I have a simple 4-column Excel spreadsheet that matches universities to their ID codes for lookup purposes. The file is pretty big (300k).
I need to come up with a way to turn this data into a populated table in my Rails app. The catch is that this is a document that is updated now and then, so it can't just be a one-time solution. Ideally, it would be some sort of ruby script that would read the file and create the entries automatically so that when we get emailed a new version, we can just update it automatically. I'm on Heroku if that matters at all.
How can I accomplish something like this?
If you can, save the spreadsheet as CSV, there's much better gems for parsing CSV files than for parsing excel spreadsheets. I found an effective way of handling this kind of problem is to make a rake task that reads the CSV file and creates all the records as appropriate.
So for example, here's how to read all the lines from a file using the old, but still effective FasterCSV gem
data = FasterCSV.read('lib/tasks/data.csv')
columns = data.remove(0)
unique_column_index = -1#The index of a column that's always unique per row in the spreadsheet
data.each do | row |
r = Record.find_or_initialize_by_unique_column(row[unique_column_index])

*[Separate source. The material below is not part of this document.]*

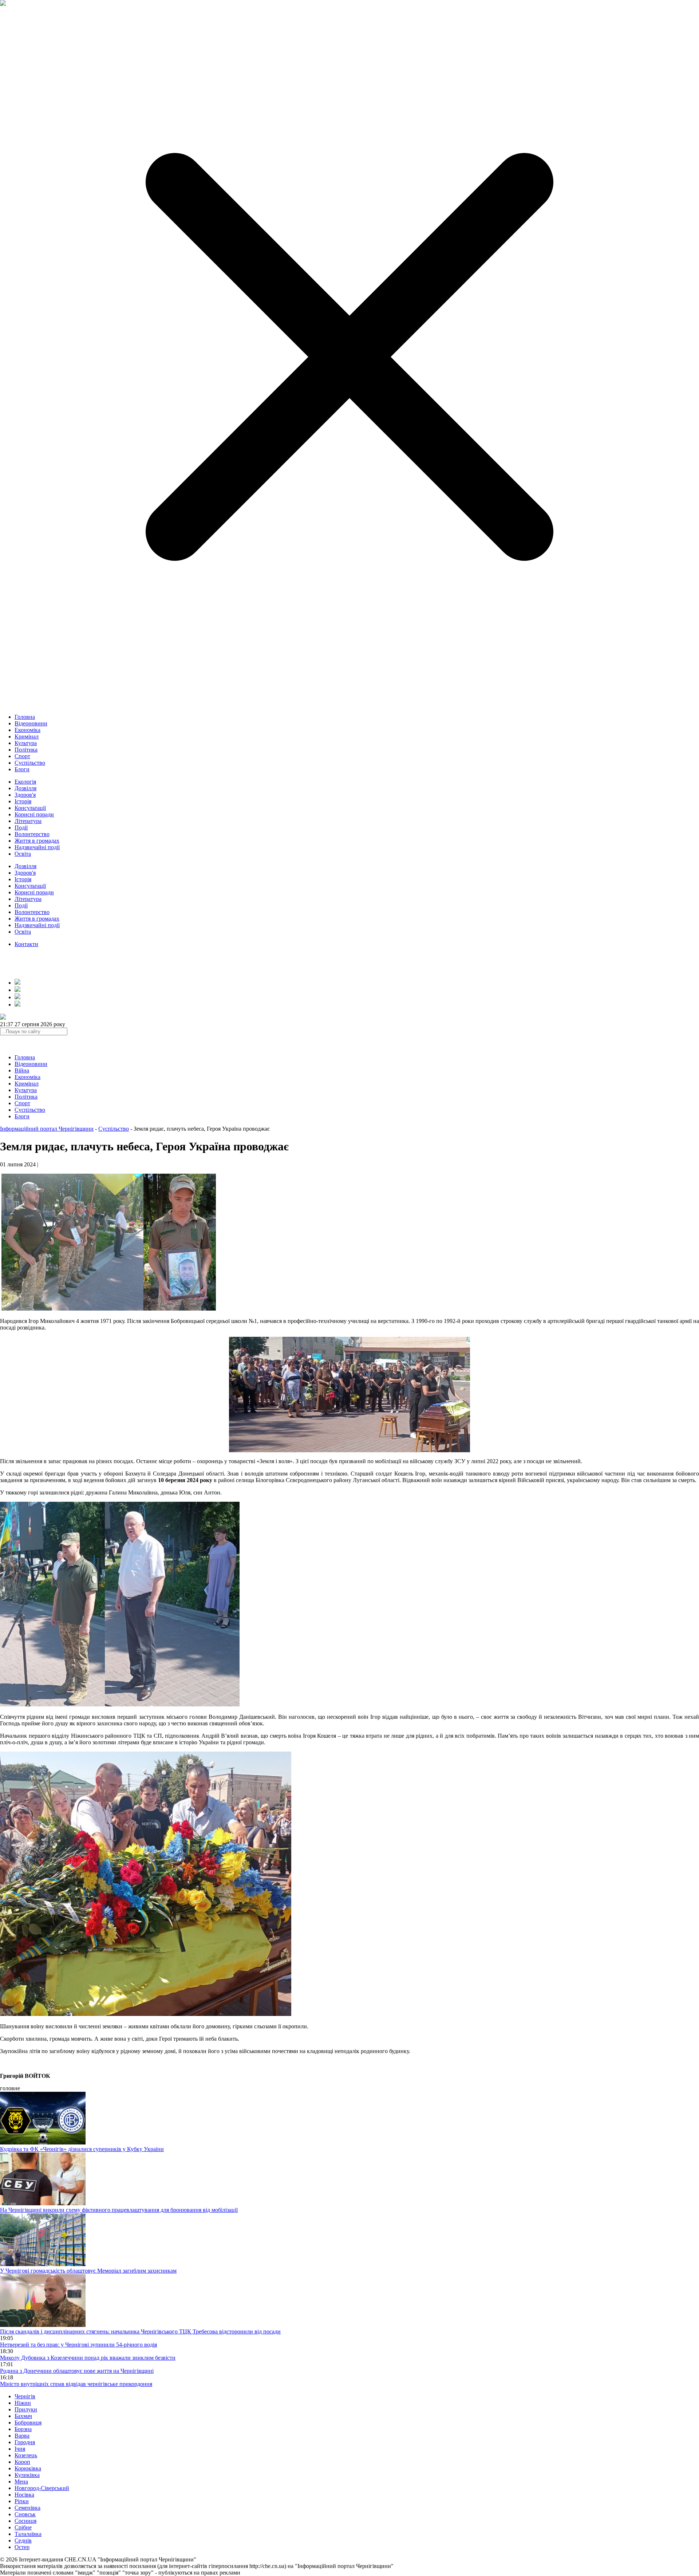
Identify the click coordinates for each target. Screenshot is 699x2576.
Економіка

columns.each_with_index do | index, column_name |
r[column_name] = row[index]
end
r.save! rescue => e Rails.logger.error("Failed to save #{r.inspect}")
end
It does kinda rely on you having a unique column in the original spreadsheet to go off though.
If you put that into a rake task, you can then wire it into you're Capistrano deploy script, so it'll be run every time you deploy. the find_or_initialize should ensure you shouldn't get duplicate records.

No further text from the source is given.